BOISE — Hot days are more than just uncomfortable - they’re a threat to human life - especially for vulnerable populations like children and the elderly.
Extreme heat kills more Americans than any other weather event. Though heat waves are a natural part of day-to-day weather variation, as the earth’s climate warms due to global emissions they’re getting worse according to NASA Climate. Heat becomes more severe and frequent in a warming world.
Boise is one of the fastest warming metropolitan areas in the country. In the past five decades the average summer temp has increased by 5.6 degrees.
The city joins the ranks of two Nevada cities - Reno and Las Vegas - warming just as fast if not faster. +10.9 degrees and +5.9 degrees respectively.

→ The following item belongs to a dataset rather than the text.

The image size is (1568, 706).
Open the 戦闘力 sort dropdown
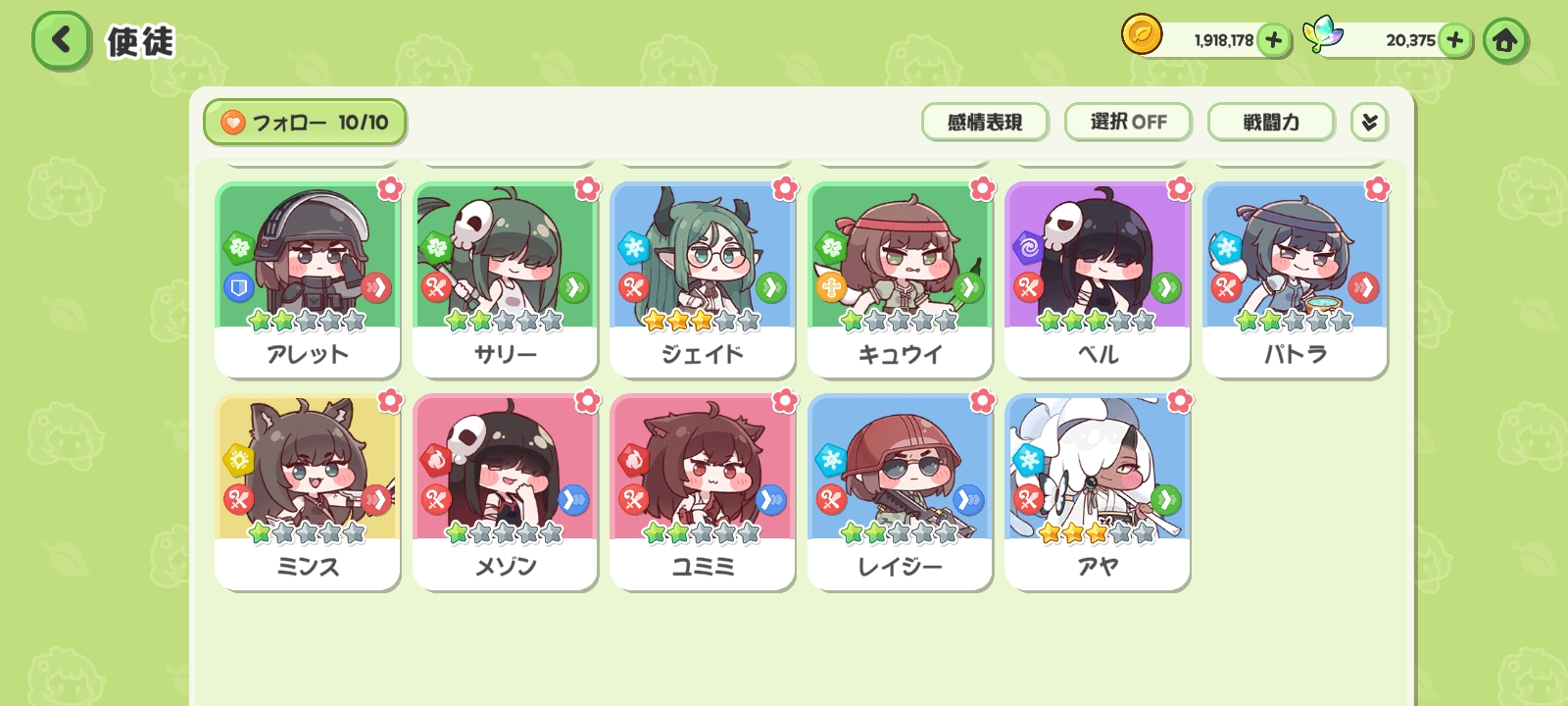[1271, 122]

But there’s another factor at play contributing to our warming. Boise is also one of the fastest growing areas of the country. The Treasure Valley gained 25,000 residents last year, reported by BoiseDev.
Urban development also contributes to an increase in heat due to a phenomenon known as "Urban Heat Island." Buildings, roads and other infrastructure absorb, hold and re-emit the sun’s heat back into the surrounding air way more than natural environments. With added urban growth comes added heat.
The City of Boise is working to combat this by planting 100,000 trees by 2030. So far, they’ve planted over 13,000 urban trees.
More evidence of warming can be seen with how many days above normal Boise now sees in the summer: an increase of 32 days on average over five decades. This summer, we’ve already had 41 days above normal as of Sunday, July 31st.